* [WHAT THE EXERCISE ASKS] The expected output is the first line of the data below and every line after it, up to and including the line containing "The image size is (1920, 1200).", each reproduced exactly.
§
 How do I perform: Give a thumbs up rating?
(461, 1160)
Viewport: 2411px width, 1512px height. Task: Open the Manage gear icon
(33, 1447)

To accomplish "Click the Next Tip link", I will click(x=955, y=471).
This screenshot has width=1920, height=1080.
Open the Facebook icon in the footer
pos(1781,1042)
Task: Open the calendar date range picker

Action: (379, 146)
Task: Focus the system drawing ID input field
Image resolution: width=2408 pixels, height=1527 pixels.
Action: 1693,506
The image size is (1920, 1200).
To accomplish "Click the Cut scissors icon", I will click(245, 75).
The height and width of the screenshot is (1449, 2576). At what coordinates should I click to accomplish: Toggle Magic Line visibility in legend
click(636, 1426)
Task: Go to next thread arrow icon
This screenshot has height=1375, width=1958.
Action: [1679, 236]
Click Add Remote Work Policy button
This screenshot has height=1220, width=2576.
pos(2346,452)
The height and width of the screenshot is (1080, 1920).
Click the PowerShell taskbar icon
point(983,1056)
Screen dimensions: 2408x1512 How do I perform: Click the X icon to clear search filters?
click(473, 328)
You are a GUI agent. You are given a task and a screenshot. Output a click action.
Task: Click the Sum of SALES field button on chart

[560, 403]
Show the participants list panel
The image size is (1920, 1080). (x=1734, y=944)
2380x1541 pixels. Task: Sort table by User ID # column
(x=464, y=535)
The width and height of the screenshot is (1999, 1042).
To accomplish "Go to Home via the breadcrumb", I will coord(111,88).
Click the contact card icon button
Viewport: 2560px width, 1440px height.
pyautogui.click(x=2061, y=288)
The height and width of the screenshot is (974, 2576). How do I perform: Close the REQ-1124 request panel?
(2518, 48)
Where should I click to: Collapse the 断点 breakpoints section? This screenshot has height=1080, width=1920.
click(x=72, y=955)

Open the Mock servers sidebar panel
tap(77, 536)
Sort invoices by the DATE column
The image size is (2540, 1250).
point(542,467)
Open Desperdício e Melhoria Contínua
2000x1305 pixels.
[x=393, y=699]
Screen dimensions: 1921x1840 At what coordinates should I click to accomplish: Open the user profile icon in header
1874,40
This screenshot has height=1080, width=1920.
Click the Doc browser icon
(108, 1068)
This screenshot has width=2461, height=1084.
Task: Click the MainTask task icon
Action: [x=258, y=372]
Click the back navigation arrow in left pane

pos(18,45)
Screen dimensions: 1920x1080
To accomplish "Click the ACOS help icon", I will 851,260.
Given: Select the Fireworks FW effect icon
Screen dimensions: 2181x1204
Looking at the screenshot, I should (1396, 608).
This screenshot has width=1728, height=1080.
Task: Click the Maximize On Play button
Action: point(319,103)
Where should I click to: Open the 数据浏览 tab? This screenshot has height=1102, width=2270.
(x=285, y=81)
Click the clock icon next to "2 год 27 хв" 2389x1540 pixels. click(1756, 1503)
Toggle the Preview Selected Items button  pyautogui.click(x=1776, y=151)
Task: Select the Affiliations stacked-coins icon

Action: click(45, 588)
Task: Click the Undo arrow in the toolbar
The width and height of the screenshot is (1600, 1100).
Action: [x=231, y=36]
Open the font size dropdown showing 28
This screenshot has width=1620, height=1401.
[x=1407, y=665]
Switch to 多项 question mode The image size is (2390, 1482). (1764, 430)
§
* [YOUR SOLUTION]
 How do I perform: Give a thumbs up rating?
(461, 1160)
Viewport: 2411px width, 1512px height. Task: Open the Manage gear icon
(33, 1447)

To accomplish "Click the Next Tip link", I will click(x=955, y=471).
This screenshot has width=1920, height=1080.
Open the Facebook icon in the footer
pos(1781,1042)
Task: Open the calendar date range picker

Action: (379, 146)
Task: Focus the system drawing ID input field
Image resolution: width=2408 pixels, height=1527 pixels.
Action: 1693,506
The image size is (1920, 1200).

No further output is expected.